Date of Award
Summer 2023
Document Type
Dissertation
Degree Name
Doctor of Philosophy (PhD)
Department
Chemistry
First Advisor
Yi, Chae S.
Second Advisor
Donaldson, William A.
Third Advisor
Fiedler, Adam
Abstract
Transition metal catalyzed selective C–C and C–N bond activation reactions emerged as an effective synthetic tool in organic chemistry. Reorganization of these bond connections allows access to complex molecular scaffolds from readily available starting materials which are immensely useful for organic synthesis of pharmaceutical agents. While enormous progress has been achieved to date, major challenges still remain in desigining broad applicable catalytic bond activation methods. The well-defined cationic Ru–H complex with a benzoquinone ligand was found to be an effective catalytic system for the deaminative coupling reaction of enones with amines which enable regioselective cleavage of unstrained Cα–Cβ bond of enones. The analogous catalytic coupling reaction of enones with anilines produced a mixture of N-alkylanilines and 2,4-disubstituted quinoline/es via Cα-Cβ bond cleavage of enones.
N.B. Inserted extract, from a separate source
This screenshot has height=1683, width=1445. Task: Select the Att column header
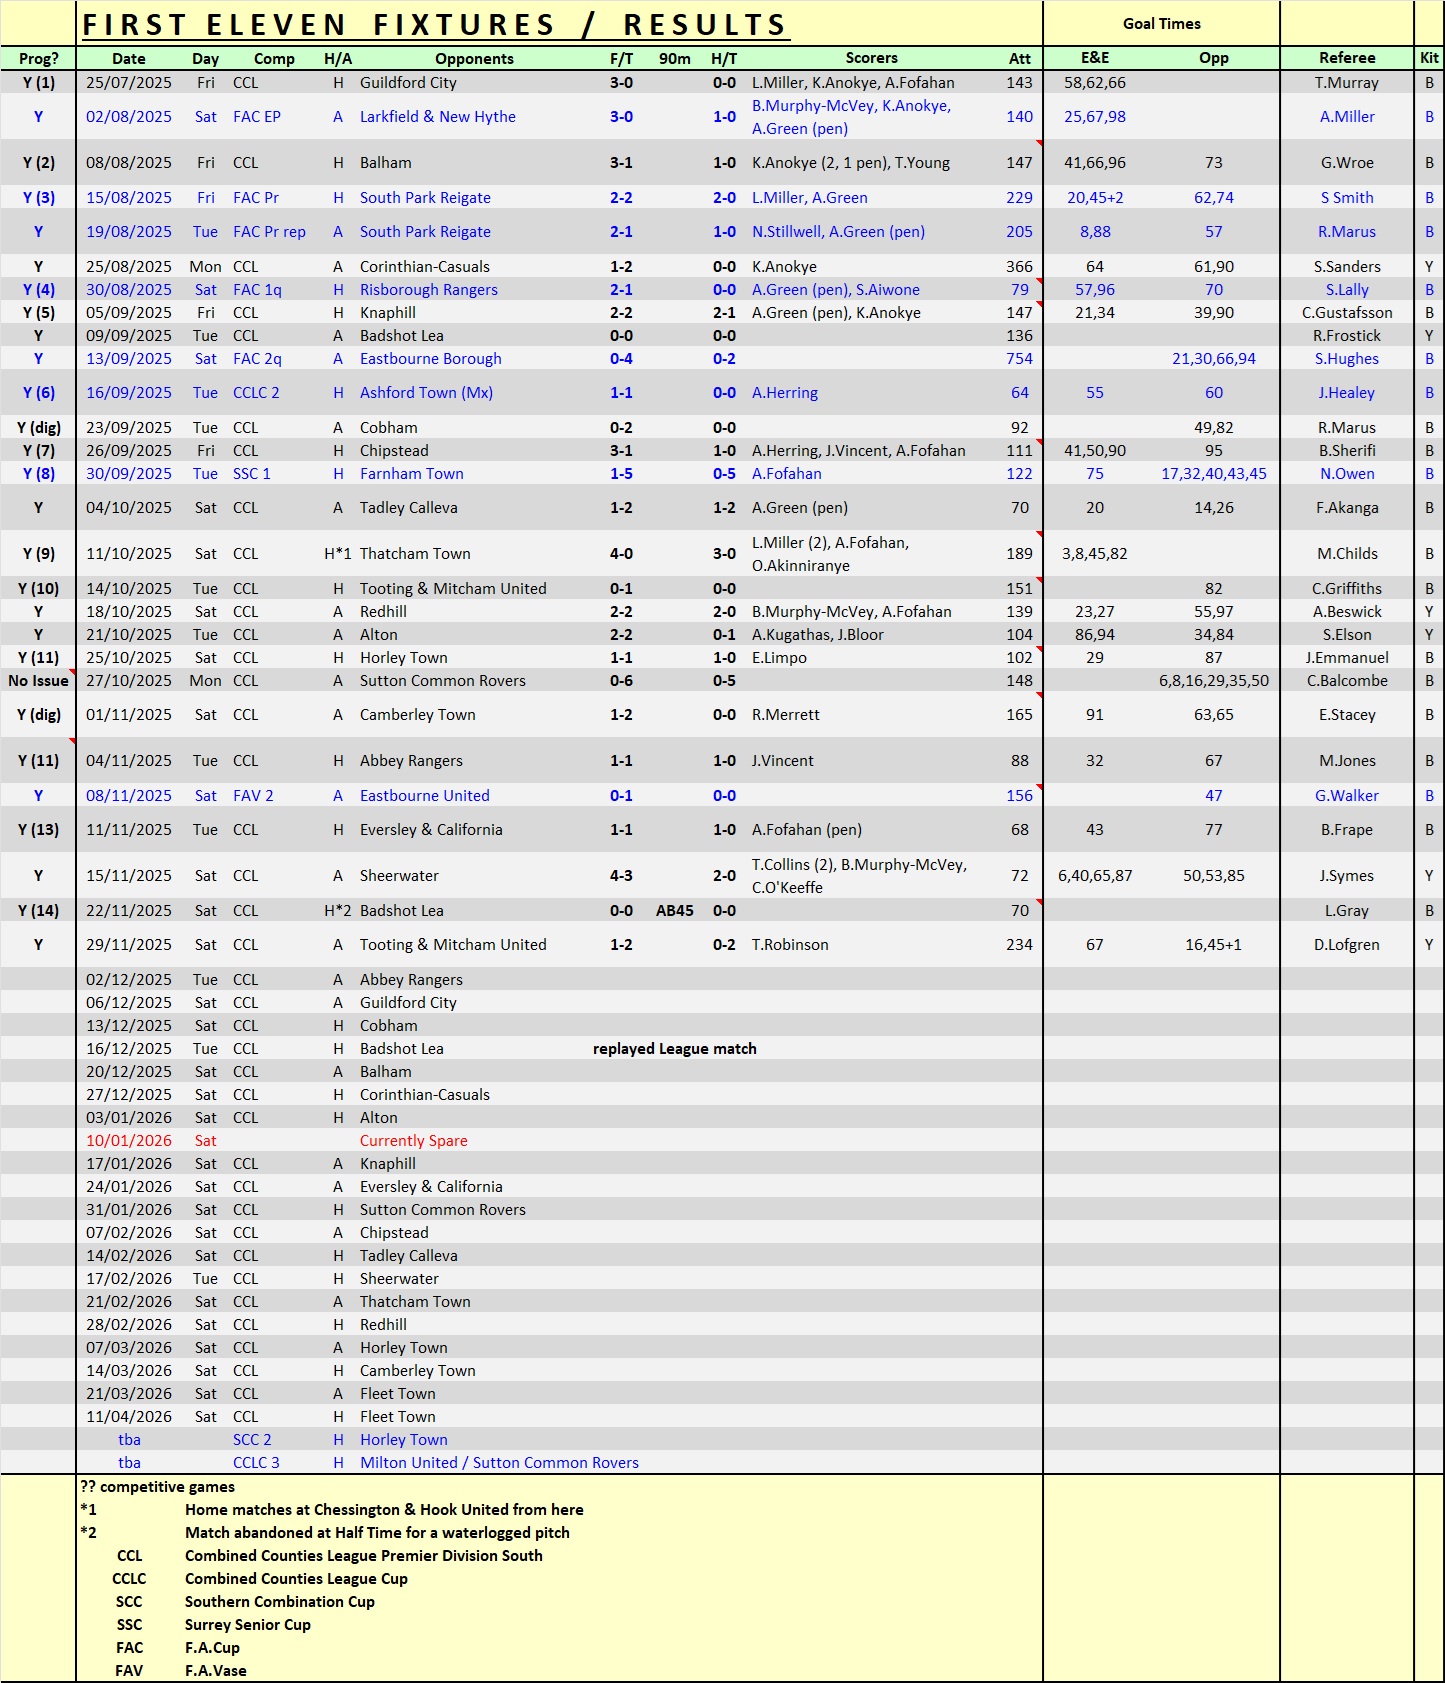click(1019, 59)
The combined experimental and DFT calculations uncovered a mechanism of the coupling reaction via the formation of β-aminoimine substrate and a series of Ru-catalyzed C–C cleavage and C–N cleavage processes followed by hydrolysis and hydrogenation of the resulting imines. The cationic Ru–H complex was also found to be an effective catalyst for the hydrodeaminative coupling reactions of phenols with nitriles, which involves C–N cleavage of nitriles in forming 2-alkylphenol products. The inverted V-shaped Hammett plot revealed a change in rate-limiting step which is influenced by the electronic nature of nitrile substrates. A plausible mechanism of the reaction has been proposed on the basis of experiemtnal results, which proceeds via hydrogenation of nitriles followed by nucleophilic coupling and hydrogenolysis steps.